As I was in the midst of some intense parenting with one of the teens in the house recently, I had a flashback to when they were about 5 or 6. They had done or hadn't done something, and there were consequences for that. I don't recall what the details were anymore, I don't think they really matter at this stage. The memory was of a little angry voice telling me that I didn't have to follow through with the consequence, I wanted to. There was no one making me follow through except myself. And they were right, I was the one choosing to follow through.

But at the same time I didn't feel I had a choice. If I didn't hold myself to what I said I'd do, the child would learn that it didn't matter if they listened or not; there were no hard consequences to their choices. And frankly, I love my child too much to let them live consequence-free. Life doesn't work that way; there are always consequences – both good and bad- and they wouldn't grow into the best adult they could be unless they learned that lesson.

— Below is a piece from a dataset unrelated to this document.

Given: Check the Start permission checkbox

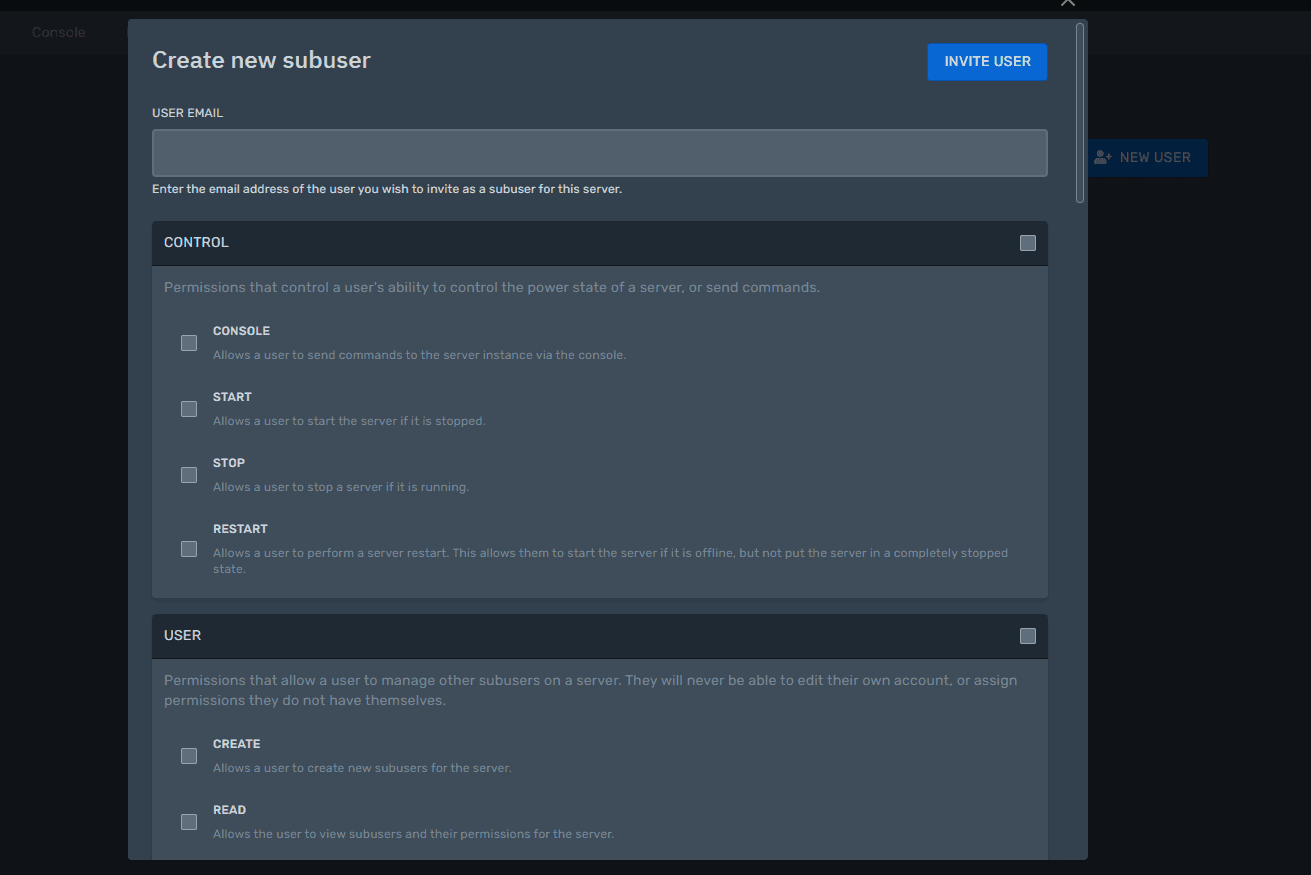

Always follow through. There will be times it feels like too much struggle, and there will be times when a check-in is needed; are you overreacting or is this really a battle to fight to the death; but more often than not, what the child needs the most is knowing where that boundary is and that someone loves them enough to hold that line firmly because firm boundaries feel safe and secure.

So yes, no one was making me follow through with consequence of the child's actions. There was no one for me to answer to if I let it slide. Except myself, my spouse, and the future version of that child; the one that knows that actions have reactions, the one that knows we love them enough to give form expectations with consequences, the one that is aware that their actions affect people around them. The amazing adult child they are growing into will be thankful we love them so much.